例えば、「給料は安いけど、難しい症例はやらなくていいし、専門医を維持できる程度のライトな働き方ができる」というのが「女性医師にやさしい」職場だと思う人もいるかもしれない。けれど、「子どもを育てながら、医師としてどんどんスキルアップしていきたい」という人にとっては、そういう職場は嬉しくないよね。
そう考えると、必要以上に負荷を減らすのではなく、高いレベルの研鑽を積めるような両立ができることを「女性医師にやさしい」と言うこともできる。
ただ、そうは言っても出産自体は女性にしかできないし、それに伴う身体的な負荷には配慮してくれないと困ってしまうから、産休などの制度を安心して利用できることは大事。
「他にも、女性医師向けの当直室があるとか、設備が充実していることを「女性医師にやさしい」と考えている病院もあるね。
「私もこうなりたい!」と思えるようなロールモデルがいるかどうかも重要だね。そういう人がいるということは、自分もそうなれる可能性が高い職場だということだから。
いずれにせよ、自分の仕事に対する価値観をしっかり意識したうえで、どういう職場が自分のバランス感覚に合っているかを考えていくことが必要だと思う。これは女性だけではなくて、男性にも言えることだよね。
Q15 あなたはこれまで、育児休暇・産前産後休暇をはじめとする「労働者の働き方を支える制度」について、知る/説明を受ける機会がありましたか?
(クリックで拡大)
A先生
4年目・子ども1歳・時短
B先生
7年目・専門医・妊娠中のため当直免除
C先生
7年目・妻も医師で育休中
D先生
10年目・専門医・子ども4歳・フルタイム
「私がどうしたいか」をしっかり考えよう(後編)
お話を聞かせていただき、ありがとうございました。でも、本当に申し訳ないのですが、先輩たちのお話を聞いても、自分がどの診療科を選んで、どの時期に出産・育児をして、どんなキャリアを積んでいけばいいのか…というビジョンは、正直なところ描けませんでした。
女性だからこういう職場がいいとか、こういう診療科がいいとかも、一概には言えないんですね。私も、「女性だから」ではなく、「私がどう生きたいか」「私がどんな医師になりたいか」をきちんと考えなくてはと思いました。

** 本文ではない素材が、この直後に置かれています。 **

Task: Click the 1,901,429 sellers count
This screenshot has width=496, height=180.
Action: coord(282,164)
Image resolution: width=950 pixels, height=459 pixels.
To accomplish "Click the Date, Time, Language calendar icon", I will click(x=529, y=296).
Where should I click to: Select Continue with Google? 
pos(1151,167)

男性もそうだよね。男性であれ女性であれ、仕事に目一杯打ち込みたい人もいれば、家庭を大切にしたい人もいる。同僚を見渡しても、仕事や家庭への思いは一人ひとり違う。
今は「女性医師支援」などと、男女を分けて語られることが多いけど、これからは男女を分けるのではなく、それぞれの人の価値観に応じて多様な働き方を選べるようになっていくといいよね。

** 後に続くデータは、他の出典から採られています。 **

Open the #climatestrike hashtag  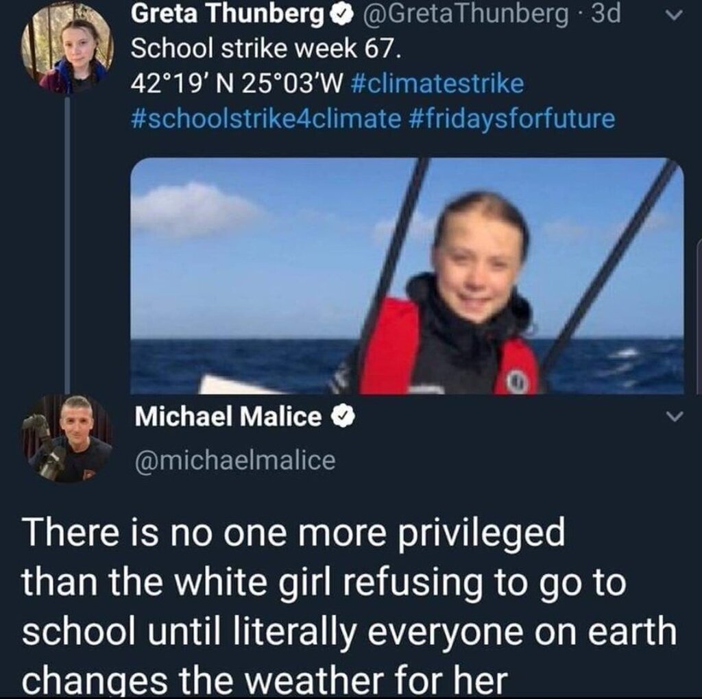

女性の皆さん、僕自身、今まで当事者意識が足りなかったなと思い知らされました。その時々でシビアな選択を迫られているという意識がなかったことを、反省しました。
私は早い時期に出産して、同期と同じように歩みを進めることはもうできないけど、「ああすればよかった」とあれこれ考えても仕方がないなと思っている。「子どものために自分の仕事を犠牲にした」と考えるのは子どものためにも良くないと思うから、私は私が選んだ道を「これで良かった」と心から思える人生にしていきたいな。
私は今お腹に子どもがいて、この先どうやって両立していくかすごく考えていたけれど、皆と話せたことで、「どうにかなる」と思えた。だから、今は無事に出産して、ただでさえ大変な乳児期の育児を乗り切ることに集中しようと思う。その先のことは、後になってから考えていこうかな。
私が学生の頃に比べると、時短勤務や当直免除といった形で女性医師が働いているのも特別なことではなくなってきた。当時は、子どもを育てながら第一線で働いている中堅の女性の先生はあまり見かけなかったけれど、今の私たちの世代にはとても増えている感じがする。
私たちの世代が肩に力を入れすぎず、充実した医師人生を歩んでいくことが、これからの世代への励ましにもなるんだろうな。これからも無理しすぎず、自然体で頑張っていこうと思ったよ。
試行錯誤しながら柔軟に対応していこう
ここまで見てきたように、ワーク・ライフ・バランスは、日々のタスクの調整、周囲の理解、譲歩や妥協など、様々なものの積み重ねで成り立っています。ですから、人によってその形もまったく違います。
また、先を見据えて計画してもその通りにいくとは限りませんし、いくつもの分かれ道のうち、どの道を選ぶのが正しいのかもわからないものです。
医学生の皆さんも、これから他人と一つの家庭を築いたり、子どもというケアを必要とする存在ができたりすると、思うようにいかないことが多くなるでしょう。そういうときこそ、試行錯誤しながら柔軟に対応していくことが重要になります。
しかしながら人は皆、自分の思い込みや先入観によって、「こうあるべき」と思ってしまいがちです。特に育児については、自分が育った家庭のことしか具体的なイメージが持てない場合が多いため、なおさら「こうあるべき」に悩まされやすいものです。
だからこそ肩の力を抜いて、まずは様々な人の様々なあり方を見てみましょう。そのうえで、改めて「自分がどうしたいか」をしっかり考えてほしいと思います。